The data below:

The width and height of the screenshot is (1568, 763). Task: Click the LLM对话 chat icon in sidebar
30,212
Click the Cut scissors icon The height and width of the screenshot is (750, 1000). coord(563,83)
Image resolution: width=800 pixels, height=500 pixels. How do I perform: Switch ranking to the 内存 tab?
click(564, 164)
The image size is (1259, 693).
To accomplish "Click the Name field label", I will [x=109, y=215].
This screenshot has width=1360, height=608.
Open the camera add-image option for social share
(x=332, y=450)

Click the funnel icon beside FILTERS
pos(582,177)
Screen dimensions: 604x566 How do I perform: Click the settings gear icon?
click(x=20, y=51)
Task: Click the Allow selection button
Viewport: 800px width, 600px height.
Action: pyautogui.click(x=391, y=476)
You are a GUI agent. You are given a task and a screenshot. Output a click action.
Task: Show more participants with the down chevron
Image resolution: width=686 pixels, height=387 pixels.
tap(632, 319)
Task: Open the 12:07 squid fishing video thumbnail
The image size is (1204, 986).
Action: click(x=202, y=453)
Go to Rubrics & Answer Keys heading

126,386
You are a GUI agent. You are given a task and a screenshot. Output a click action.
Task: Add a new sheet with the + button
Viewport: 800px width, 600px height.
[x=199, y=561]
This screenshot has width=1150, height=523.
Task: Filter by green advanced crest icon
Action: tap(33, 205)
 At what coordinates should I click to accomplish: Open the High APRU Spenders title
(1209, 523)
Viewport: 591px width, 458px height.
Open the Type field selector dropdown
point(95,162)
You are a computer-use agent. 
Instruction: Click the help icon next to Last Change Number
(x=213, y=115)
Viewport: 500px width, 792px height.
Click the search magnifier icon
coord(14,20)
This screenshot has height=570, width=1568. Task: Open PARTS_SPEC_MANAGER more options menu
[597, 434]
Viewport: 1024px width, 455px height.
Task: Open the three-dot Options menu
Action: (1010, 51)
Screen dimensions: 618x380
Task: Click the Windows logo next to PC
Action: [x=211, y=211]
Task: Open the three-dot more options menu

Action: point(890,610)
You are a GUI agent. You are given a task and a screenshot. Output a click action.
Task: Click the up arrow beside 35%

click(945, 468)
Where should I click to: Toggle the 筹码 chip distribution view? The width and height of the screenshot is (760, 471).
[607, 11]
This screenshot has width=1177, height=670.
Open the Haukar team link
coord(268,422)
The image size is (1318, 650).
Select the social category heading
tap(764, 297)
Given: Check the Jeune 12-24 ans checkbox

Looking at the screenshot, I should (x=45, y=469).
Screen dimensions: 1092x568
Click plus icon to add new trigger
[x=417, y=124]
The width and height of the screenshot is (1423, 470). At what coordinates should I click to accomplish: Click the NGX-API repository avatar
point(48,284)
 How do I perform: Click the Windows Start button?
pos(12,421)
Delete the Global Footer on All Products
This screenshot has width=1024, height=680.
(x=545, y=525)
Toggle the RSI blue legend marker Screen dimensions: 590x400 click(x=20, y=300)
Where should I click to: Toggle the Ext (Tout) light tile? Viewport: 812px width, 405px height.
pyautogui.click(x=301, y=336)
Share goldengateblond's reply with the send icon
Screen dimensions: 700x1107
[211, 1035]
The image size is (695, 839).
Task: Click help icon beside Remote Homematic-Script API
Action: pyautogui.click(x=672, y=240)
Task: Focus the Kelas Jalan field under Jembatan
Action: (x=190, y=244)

End of The data.

* **Exercise**
Using the data above, repeat exactly the lines that begin at the line with "Where should I click to: Toggle the 筹码" and end at the line with "Toggle the RSI", both ends included.

* **Answer box**
Where should I click to: Toggle the 筹码 chip distribution view? The width and height of the screenshot is (760, 471).
[607, 11]
This screenshot has width=1177, height=670.
Open the Haukar team link
coord(268,422)
The image size is (1318, 650).
Select the social category heading
tap(764, 297)
Given: Check the Jeune 12-24 ans checkbox

Looking at the screenshot, I should (x=45, y=469).
Screen dimensions: 1092x568
Click plus icon to add new trigger
[x=417, y=124]
The width and height of the screenshot is (1423, 470). At what coordinates should I click to accomplish: Click the NGX-API repository avatar
point(48,284)
 How do I perform: Click the Windows Start button?
pos(12,421)
Delete the Global Footer on All Products
This screenshot has width=1024, height=680.
(x=545, y=525)
Toggle the RSI blue legend marker Screen dimensions: 590x400 click(x=20, y=300)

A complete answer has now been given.